Weniger Erwerbsfähige, mehr Rentner

Eine wichtige Grundlage sieht Schmidt in der Demografie. Seit 1991 habe die Stadt rund 20 Prozent ihrer Einwohner verloren. Die Altersstruktur ändere sich. Während der Anteil von Kindern und Jugendlichen etwa gleich bleibt, nimmt die Zahl der Erwerbsfähigen ab und die der Rentner steigt.

Vor diesem Hintergrund wolle das Insek Aussagen treffen zum Wohnen, zum Verkehr, zu Bildungs- und Sozialeinrichtungen, Gewerbe und Landwirtschaft, Natur- und Klimaschutz, Kultur und Freizeit. Auch Aspekte wie die Einsatzfähigkeit von Feuerwehren, die Traditionspflege oder die Wirkung der Stadt nach außen spielten eine Rolle.

Einkaufen im Zentrum und in der Werner Straße

Die Besucher der Veranstaltung waren aufgerufen, ihre Ideen und Hinweise beizusteuern. An Luftbildern konnten sie markieren, wo sie Defizite oder Entwicklungspotenziale sehen.

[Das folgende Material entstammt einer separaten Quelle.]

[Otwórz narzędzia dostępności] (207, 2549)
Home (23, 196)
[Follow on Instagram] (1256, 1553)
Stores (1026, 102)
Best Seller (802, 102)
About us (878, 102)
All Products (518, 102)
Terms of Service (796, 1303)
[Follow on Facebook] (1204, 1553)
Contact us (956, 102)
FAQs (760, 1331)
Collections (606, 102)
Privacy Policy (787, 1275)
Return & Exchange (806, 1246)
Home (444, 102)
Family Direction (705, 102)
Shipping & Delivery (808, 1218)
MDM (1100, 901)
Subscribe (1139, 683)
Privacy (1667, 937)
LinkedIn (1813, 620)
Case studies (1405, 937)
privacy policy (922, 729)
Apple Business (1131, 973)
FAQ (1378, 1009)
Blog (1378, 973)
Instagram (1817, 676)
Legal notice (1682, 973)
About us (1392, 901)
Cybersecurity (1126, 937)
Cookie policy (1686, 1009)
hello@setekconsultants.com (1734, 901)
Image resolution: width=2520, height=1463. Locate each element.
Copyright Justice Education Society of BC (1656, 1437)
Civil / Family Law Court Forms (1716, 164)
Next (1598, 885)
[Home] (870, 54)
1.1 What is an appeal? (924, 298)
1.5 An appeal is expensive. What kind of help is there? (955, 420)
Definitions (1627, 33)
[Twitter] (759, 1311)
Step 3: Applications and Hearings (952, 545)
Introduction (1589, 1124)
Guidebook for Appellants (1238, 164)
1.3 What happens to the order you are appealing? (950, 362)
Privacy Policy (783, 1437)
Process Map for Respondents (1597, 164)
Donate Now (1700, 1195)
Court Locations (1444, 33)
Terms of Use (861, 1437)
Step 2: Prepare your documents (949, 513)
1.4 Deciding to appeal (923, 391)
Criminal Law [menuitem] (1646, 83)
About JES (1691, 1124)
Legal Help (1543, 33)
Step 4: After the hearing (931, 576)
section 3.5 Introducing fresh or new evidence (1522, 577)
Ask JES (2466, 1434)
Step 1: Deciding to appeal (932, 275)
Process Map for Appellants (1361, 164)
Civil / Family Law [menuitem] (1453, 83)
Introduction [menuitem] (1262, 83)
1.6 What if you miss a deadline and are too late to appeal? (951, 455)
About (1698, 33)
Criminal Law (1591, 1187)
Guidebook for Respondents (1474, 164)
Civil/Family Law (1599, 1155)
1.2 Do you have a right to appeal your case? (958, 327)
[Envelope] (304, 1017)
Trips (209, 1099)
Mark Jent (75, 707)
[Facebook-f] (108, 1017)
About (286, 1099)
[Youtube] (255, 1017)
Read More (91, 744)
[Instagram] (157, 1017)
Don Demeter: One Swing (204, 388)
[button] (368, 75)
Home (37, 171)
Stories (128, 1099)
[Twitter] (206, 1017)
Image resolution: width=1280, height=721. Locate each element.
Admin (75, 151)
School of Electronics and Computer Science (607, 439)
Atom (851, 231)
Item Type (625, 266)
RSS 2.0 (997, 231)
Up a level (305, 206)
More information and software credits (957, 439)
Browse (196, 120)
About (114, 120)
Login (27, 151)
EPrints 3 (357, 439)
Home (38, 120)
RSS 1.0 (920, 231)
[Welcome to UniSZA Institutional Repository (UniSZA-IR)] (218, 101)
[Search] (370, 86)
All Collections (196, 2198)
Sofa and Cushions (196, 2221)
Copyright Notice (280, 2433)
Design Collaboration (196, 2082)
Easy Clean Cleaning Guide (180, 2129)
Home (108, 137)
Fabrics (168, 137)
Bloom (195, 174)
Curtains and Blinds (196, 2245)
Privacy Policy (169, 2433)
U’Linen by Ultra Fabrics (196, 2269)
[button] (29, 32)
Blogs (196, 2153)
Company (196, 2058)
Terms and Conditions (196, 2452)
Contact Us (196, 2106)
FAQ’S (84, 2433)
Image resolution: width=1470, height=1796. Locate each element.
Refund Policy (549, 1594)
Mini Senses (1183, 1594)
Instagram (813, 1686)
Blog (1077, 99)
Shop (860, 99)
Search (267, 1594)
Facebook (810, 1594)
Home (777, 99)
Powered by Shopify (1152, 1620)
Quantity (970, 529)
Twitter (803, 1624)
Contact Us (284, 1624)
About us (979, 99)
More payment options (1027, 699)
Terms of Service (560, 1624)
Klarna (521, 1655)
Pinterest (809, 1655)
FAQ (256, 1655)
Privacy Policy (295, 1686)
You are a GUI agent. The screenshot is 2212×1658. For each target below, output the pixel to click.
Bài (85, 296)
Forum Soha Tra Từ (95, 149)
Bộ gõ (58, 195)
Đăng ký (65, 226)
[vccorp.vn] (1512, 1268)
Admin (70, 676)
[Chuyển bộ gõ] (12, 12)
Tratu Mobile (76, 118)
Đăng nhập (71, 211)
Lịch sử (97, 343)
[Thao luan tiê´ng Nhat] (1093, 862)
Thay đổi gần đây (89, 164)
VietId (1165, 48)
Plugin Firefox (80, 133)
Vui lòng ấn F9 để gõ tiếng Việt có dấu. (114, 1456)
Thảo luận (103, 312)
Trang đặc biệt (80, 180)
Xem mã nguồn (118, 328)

Schnell waren die Tafeln mit bunten Punkten übersät.

Für die Kernstadt nannten die Kyritzer beispielsweise das Einkaufen im Zentrum und in der Werner Straße, den Zustand von Gehwegen, das „rollatorgerechte Pflaster“, den Schulhof der Goetheschule, die Entwicklung des Einzelhandels in der Altstadt oder den Mangel an Radwegen als Themen. Auch der Wunsch nach altersgerechten Wohnformen und die Idee, Mini-Häuser (Tiny Houses) zu errichten, wurden geäußert.

Mehr Bauland auf den Dörfern gewünscht

Rad- und Wanderwege waren auch in den Ortsteilen häufig genannte Punkte. Außerdem ging es um den Leerstand markanter Gebäude, wie des Berlitter Schlosses, um den Wunsch nach Veranstaltungsorten und mehr Bauland. So ließe sich vielleicht der Bevölkerungsschwund stoppen.

All die Hinweise wollen die EWS-Planungsexperten nun auswerten und dokumentieren. Ein erster Überblick soll in den nächsten Tagen auf der Internetseite der Stadt bereitstehen. „Wenn Ihnen noch Dinge einfallen, können Sie sich an uns oder die Stadtverwaltung wenden“, lud Ralf Schmidt zur weiteren Mitarbeit ein.

Voraussichtlich im August soll es eine weitere Einwohnerrunde zum Stadtentwicklungskonzept geben, bevor es im herbst den Stadtverordneten als Beschluss vorgelegt wird.